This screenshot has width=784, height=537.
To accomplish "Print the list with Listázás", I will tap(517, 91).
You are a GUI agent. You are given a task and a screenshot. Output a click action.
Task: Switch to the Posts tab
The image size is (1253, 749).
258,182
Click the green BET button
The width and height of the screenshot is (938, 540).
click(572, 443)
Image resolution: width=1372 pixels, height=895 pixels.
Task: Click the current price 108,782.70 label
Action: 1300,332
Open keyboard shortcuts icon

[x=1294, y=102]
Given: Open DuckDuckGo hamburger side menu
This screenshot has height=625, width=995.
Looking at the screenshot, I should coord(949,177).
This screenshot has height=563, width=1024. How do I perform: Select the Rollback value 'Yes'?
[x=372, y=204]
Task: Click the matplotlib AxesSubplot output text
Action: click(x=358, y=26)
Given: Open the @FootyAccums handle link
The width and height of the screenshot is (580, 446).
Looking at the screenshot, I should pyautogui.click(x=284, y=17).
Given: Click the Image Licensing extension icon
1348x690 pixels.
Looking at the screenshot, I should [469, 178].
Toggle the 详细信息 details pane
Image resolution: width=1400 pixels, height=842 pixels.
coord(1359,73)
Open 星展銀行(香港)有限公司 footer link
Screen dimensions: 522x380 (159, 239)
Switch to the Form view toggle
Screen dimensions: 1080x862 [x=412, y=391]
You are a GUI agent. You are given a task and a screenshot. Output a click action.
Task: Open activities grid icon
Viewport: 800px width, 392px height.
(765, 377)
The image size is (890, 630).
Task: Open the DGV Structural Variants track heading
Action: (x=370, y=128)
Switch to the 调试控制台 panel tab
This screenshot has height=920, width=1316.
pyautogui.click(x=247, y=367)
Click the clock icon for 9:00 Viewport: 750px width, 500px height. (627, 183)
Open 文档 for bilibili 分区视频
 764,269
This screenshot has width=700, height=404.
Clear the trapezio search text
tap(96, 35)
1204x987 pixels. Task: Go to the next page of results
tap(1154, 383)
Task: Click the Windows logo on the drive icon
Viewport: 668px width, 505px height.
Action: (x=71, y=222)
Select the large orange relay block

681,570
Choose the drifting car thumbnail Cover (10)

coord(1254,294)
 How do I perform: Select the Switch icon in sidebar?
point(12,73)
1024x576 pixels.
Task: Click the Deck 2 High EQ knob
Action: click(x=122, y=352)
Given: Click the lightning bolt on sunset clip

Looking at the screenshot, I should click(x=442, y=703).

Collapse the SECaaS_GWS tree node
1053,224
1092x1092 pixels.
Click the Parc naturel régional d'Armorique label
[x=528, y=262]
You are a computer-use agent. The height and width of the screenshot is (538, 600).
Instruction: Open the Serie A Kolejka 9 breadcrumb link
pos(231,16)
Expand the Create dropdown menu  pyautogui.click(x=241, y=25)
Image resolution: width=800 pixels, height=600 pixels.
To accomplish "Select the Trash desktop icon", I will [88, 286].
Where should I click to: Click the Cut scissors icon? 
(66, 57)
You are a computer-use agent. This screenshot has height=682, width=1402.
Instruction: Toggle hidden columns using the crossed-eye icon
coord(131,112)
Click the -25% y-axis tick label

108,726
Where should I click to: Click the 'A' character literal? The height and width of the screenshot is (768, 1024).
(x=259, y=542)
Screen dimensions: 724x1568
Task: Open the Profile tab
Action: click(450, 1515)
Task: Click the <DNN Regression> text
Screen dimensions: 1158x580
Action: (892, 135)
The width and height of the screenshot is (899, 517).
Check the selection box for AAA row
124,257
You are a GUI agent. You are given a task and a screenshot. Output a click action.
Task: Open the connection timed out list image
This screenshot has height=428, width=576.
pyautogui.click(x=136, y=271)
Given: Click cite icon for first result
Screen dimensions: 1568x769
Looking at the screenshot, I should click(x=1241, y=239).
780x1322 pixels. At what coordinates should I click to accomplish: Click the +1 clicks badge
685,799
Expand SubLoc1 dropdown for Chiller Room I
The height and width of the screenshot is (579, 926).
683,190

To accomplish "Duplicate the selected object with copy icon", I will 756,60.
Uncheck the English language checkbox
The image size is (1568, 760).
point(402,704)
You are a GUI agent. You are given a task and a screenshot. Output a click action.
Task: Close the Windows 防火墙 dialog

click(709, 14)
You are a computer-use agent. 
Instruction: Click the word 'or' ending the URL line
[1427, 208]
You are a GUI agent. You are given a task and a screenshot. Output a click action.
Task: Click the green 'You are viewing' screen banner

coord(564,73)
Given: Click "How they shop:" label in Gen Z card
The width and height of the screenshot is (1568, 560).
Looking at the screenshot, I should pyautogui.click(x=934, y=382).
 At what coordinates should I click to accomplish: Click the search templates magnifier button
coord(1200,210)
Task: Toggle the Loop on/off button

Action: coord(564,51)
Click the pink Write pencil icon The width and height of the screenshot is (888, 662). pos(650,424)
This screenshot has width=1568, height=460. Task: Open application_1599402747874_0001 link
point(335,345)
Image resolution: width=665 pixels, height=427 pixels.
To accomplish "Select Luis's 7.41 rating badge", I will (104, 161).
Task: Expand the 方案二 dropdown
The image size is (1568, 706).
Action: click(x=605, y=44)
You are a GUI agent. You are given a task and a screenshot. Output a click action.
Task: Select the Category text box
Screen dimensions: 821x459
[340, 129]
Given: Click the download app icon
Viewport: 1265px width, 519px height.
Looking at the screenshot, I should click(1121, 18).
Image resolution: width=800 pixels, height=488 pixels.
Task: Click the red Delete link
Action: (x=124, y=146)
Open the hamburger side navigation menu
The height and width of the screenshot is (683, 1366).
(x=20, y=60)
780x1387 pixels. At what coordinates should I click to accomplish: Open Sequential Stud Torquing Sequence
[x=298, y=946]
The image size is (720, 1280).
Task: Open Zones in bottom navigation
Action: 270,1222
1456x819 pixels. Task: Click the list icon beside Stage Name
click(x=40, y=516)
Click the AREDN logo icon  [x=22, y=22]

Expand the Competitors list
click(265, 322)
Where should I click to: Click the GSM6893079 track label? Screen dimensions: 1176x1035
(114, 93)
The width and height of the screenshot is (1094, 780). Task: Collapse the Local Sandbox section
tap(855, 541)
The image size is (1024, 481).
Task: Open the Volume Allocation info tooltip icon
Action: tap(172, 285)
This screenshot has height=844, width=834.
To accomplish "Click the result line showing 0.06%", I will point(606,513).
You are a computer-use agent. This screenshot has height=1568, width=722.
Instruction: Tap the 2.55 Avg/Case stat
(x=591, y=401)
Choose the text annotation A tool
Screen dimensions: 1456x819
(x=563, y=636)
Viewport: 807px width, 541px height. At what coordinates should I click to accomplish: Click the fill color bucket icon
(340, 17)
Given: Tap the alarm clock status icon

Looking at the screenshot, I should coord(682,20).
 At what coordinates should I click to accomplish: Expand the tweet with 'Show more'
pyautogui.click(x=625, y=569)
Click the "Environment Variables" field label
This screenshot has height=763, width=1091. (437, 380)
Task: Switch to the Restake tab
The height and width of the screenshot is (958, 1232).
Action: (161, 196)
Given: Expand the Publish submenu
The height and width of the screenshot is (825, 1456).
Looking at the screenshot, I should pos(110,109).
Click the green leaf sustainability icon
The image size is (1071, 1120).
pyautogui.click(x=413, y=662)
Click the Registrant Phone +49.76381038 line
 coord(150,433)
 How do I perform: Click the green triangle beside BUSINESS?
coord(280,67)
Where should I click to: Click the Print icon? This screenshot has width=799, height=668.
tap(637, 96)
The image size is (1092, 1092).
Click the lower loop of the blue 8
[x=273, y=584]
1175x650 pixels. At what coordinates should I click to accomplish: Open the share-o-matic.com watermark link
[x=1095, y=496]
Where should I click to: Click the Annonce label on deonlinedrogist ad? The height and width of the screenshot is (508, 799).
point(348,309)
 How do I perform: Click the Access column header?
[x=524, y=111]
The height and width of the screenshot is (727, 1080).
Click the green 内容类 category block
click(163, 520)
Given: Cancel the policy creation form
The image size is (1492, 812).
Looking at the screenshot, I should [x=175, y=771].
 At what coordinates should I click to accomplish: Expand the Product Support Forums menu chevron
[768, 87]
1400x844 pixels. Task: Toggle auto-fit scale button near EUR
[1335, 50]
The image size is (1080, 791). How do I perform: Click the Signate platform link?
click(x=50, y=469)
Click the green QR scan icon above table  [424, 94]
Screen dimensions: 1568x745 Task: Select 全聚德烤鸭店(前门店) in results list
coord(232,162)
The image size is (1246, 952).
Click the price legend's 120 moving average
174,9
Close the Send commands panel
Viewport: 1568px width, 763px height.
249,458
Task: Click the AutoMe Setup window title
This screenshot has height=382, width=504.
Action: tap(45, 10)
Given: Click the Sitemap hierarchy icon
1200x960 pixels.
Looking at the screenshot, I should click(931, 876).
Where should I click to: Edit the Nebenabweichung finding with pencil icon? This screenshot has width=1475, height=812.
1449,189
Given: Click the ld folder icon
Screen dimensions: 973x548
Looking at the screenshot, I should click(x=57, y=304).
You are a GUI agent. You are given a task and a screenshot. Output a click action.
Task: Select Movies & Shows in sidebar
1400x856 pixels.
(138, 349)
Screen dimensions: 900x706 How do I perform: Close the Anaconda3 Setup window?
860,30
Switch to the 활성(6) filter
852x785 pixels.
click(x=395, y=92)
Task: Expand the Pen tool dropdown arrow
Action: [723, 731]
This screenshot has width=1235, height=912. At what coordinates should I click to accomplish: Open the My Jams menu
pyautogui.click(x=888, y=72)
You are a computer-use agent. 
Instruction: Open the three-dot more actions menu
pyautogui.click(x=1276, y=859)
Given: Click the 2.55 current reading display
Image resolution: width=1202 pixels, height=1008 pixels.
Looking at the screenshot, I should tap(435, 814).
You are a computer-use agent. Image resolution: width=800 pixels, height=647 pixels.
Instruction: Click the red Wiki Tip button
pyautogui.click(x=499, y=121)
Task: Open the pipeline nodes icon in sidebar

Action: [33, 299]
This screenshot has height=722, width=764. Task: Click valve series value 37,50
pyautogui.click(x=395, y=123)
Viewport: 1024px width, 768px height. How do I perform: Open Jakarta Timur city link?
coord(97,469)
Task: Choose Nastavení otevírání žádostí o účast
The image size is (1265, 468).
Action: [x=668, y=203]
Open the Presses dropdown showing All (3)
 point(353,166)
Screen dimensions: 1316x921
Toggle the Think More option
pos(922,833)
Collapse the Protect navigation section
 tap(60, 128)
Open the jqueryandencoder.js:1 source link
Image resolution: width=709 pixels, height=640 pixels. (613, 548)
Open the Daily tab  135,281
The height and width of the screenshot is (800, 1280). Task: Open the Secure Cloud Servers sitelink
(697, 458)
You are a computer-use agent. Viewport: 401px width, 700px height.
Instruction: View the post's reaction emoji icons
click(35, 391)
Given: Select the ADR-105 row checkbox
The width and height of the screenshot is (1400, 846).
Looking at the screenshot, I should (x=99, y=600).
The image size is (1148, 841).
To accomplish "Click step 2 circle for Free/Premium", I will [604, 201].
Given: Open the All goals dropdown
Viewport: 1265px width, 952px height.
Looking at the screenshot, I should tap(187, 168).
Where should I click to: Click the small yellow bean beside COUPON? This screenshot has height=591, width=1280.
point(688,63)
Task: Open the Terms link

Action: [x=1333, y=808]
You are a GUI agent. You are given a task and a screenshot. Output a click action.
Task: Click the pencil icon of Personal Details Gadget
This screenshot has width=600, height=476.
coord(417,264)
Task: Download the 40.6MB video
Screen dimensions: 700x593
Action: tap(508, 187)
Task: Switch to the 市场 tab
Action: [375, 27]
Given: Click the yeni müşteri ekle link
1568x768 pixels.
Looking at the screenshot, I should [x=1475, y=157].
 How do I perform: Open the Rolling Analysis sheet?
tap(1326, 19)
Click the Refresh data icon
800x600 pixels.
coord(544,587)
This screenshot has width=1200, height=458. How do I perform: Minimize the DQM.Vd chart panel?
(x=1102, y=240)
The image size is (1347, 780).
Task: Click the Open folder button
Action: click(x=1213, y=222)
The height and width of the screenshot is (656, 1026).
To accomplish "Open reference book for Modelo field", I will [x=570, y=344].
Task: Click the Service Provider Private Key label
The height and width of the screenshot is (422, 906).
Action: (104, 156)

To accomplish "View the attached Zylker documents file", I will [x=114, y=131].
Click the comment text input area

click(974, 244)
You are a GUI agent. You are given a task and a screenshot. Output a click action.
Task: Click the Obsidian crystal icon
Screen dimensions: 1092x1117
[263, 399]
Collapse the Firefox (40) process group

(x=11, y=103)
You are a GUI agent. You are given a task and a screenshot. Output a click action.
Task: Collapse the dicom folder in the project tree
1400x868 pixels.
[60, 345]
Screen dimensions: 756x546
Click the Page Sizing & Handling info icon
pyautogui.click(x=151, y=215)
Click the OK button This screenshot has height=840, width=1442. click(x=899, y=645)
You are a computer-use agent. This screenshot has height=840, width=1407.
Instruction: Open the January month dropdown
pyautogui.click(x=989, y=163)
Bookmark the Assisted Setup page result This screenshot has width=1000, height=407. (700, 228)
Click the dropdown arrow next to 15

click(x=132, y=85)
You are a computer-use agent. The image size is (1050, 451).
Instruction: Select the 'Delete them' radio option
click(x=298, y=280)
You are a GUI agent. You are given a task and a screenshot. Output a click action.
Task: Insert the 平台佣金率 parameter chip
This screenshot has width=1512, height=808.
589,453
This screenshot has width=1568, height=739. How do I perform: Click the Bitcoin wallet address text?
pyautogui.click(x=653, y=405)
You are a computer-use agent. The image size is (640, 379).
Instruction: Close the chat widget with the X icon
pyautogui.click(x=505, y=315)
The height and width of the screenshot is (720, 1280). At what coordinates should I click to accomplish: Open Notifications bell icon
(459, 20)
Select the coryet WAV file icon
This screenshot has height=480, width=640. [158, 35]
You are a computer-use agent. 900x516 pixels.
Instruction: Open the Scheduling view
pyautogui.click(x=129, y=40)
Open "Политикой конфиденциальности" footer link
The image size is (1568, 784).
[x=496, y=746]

= = = =

* Exercise task:
Rewrite the listing lines starting with the line containing "How do I perform: Click the Access" and going on through the line containing "click(163, 520)", swapping "column header" for "field heading" and changing nothing else.

* Solution below:
 How do I perform: Click the Access field heading?
[x=524, y=111]
The height and width of the screenshot is (727, 1080).
Click the green 内容类 category block
click(163, 520)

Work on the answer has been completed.